Alejandro Marcó del Pont: Redes sociais, a conexão entre algoritmo, império e Estado
Redes sociais, a conexão entre algoritmo, império e Estado
As armas mudam com o tempo; a mais importante são as redes sociais (Benjamin Netanyahu)
Por Alejandro Marcó del Pont*, no El Tábano Enonomista
A recente aprovação da aquisição parcial das operações do TikTok nos EUA, liderada por um consórcio que inclui a Oracle, amparada em um decreto executivo assinado pelo presidente Donald Trump em setembro de 2025 , marca um ponto de inflexão na geopolítica digital global. Este acordo, avaliado em cerca de 14 bilhões de dólares, não se limita a uma mera transferência de ativos tecnológicos; representa uma manobra estratégica que entrelaça de forma confusa os interesses da segurança nacional dos EUA, a expansão do capital tecnológico do Vale do Silício e a agenda belicista de Israel.

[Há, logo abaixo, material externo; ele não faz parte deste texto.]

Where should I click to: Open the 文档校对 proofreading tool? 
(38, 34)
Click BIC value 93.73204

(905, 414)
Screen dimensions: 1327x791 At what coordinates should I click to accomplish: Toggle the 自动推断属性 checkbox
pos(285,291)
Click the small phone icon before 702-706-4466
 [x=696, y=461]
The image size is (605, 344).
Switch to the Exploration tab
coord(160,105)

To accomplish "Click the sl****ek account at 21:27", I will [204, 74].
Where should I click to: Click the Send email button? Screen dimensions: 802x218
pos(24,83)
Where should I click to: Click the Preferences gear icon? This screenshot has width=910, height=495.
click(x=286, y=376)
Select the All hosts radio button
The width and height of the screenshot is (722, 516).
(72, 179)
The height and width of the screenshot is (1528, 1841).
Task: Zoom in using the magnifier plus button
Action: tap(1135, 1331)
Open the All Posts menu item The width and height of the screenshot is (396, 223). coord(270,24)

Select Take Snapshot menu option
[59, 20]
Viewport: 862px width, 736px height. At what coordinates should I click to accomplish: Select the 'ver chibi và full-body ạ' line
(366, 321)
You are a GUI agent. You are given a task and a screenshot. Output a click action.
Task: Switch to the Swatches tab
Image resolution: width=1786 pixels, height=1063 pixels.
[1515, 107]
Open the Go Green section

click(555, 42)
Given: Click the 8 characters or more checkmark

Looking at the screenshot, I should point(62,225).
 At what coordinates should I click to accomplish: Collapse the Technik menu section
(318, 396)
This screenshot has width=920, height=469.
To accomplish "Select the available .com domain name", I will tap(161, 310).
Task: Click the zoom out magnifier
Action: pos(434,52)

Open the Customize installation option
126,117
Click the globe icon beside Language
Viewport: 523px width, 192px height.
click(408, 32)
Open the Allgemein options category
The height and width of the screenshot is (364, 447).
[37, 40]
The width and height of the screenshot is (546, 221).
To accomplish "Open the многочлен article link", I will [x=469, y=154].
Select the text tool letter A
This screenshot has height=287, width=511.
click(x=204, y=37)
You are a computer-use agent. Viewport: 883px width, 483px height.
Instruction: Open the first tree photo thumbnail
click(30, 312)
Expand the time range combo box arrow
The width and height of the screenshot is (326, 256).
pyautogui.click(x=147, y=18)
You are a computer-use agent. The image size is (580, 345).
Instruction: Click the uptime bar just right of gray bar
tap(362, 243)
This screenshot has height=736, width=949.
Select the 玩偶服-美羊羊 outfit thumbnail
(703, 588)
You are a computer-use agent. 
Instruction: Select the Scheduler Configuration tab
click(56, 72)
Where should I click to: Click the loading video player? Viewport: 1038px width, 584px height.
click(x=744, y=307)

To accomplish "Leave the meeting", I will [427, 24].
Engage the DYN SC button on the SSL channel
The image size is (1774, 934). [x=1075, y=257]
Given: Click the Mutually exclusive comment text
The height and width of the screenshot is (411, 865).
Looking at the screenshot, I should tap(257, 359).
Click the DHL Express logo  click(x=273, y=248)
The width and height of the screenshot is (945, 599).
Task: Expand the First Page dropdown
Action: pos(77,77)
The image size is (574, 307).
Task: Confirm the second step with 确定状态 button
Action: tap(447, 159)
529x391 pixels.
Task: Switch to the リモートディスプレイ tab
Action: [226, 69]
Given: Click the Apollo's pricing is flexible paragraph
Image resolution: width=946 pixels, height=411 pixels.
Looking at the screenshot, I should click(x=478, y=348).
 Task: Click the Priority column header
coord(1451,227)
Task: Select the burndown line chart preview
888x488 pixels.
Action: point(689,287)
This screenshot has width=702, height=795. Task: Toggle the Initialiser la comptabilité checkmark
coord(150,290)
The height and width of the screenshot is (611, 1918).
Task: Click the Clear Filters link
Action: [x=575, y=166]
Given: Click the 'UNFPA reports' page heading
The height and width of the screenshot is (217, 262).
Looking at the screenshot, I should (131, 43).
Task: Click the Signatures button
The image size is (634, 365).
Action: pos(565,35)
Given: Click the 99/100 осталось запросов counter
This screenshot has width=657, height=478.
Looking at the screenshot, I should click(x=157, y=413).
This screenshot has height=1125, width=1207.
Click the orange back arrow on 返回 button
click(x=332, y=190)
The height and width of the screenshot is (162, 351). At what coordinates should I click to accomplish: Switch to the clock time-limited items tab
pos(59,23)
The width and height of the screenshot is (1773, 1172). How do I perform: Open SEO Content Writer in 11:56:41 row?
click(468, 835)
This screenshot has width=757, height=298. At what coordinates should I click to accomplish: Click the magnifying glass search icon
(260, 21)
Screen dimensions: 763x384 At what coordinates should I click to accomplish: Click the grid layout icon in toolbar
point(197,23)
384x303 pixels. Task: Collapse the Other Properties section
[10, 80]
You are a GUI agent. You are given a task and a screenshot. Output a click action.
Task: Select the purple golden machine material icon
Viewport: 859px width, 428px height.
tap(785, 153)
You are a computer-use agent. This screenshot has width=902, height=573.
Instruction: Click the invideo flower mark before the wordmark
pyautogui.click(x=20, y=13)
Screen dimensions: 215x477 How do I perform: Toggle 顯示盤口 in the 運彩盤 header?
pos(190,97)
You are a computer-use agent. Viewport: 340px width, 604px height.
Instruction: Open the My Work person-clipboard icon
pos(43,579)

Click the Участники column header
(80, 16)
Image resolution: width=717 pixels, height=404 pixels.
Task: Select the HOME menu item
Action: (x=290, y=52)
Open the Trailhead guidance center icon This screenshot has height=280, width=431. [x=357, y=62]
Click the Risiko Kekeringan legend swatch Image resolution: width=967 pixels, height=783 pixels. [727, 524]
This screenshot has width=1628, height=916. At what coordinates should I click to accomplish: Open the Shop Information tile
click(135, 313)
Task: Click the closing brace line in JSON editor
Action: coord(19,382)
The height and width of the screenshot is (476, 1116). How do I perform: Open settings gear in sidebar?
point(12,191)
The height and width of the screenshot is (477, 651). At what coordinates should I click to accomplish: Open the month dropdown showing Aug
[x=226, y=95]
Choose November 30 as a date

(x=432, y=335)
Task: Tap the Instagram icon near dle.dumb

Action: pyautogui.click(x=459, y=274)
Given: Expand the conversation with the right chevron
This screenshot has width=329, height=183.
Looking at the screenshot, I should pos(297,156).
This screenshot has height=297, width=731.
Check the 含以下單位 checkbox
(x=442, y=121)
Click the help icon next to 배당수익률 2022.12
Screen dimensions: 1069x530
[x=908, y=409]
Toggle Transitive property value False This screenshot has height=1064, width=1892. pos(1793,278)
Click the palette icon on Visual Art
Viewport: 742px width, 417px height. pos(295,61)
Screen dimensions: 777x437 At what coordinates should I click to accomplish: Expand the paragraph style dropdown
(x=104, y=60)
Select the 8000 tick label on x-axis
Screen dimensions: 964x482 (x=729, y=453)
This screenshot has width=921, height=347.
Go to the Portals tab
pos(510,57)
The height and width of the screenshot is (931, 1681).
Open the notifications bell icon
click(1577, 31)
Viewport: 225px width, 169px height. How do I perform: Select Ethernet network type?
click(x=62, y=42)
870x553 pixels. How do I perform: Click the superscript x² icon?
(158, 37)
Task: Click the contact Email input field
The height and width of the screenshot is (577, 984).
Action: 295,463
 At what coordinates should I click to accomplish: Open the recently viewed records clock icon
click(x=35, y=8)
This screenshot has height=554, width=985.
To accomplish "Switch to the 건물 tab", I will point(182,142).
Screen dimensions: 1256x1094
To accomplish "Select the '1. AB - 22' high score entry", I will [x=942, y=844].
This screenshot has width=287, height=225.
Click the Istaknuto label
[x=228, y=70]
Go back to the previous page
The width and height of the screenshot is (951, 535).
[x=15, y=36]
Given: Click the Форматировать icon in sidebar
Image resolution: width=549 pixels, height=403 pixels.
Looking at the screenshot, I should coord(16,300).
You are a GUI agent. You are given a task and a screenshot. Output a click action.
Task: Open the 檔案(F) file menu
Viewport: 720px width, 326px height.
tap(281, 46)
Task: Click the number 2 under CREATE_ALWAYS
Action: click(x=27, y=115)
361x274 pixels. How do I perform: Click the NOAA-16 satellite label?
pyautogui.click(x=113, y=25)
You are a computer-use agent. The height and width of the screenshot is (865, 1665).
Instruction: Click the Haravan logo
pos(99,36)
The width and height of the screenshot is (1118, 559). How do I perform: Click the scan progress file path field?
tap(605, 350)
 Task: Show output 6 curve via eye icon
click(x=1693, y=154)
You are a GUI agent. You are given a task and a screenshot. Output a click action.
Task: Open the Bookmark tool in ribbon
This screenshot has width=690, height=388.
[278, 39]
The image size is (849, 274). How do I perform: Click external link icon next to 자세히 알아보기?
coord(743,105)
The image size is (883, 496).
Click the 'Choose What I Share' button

Esta arquitetura de influência é alcançada através da combinação estratégica de três pilares fundamentais: o controle absoluto sobre a infraestrutura física dos dados, ou seja, os servidores e a rede neural em nuvem através do Oracle Cloud; o domínio da principal via cultural e noticiosa para a juventude global, que não é outra senão o algoritmo de TikTok e, num movimento magistral de xadrez, a captura dos canais de notícias tradicionais que há décadas vêm definindo a agenda do debate público nos EUA, como a CBS e a cobiçada CNN.
Esta tríade constitui um circuito fechado de poder, um ecossistema perfeito onde uma mensagem pode ser gerada, amplificada, legitimada e distribuída por todos os vetores de informação relevantes, desde a tela do smartphone de um adolescente até o noticiário da noite na televisão aberta.
Esta nova geopolítica dos algoritmos, um campo de batalha abstrato, mas com consequências tangíveis, define cada vez com mais crueza a infraestrutura tecnológica não como mero facilitador, mas como um componente central e indissociável do poder político duro. O quadro que aqui analisamos —a convergência da computação em nuvem, o controle algorítmico das redes sociais e a consolidação de recursos midiáticos — oferece-nos um exemplo clássico, um caso de estudo de como esse vínculo tecnológico é instrumentalizado com propósitos estatais e ideológicos específicos. É por esta razão principal que a decisão regulatória em torno do TikTok, disfarçada de proteção ao cidadão, destaca uma característica estrutural profunda da governabilidade moderna: a progressiva e acelerada privatização da soberania.
Os Estados, em seu afã por manter uma vantagem na guerra cognitiva, estão transferindo suas funções mais sagradas – a segurança, a informação, a formação da opinião pública – a entidades corporativas cujos interesses nem sempre, ou quase nunca, se alinham com o bem comum, e sim com uma agenda ideológica e comercial específica.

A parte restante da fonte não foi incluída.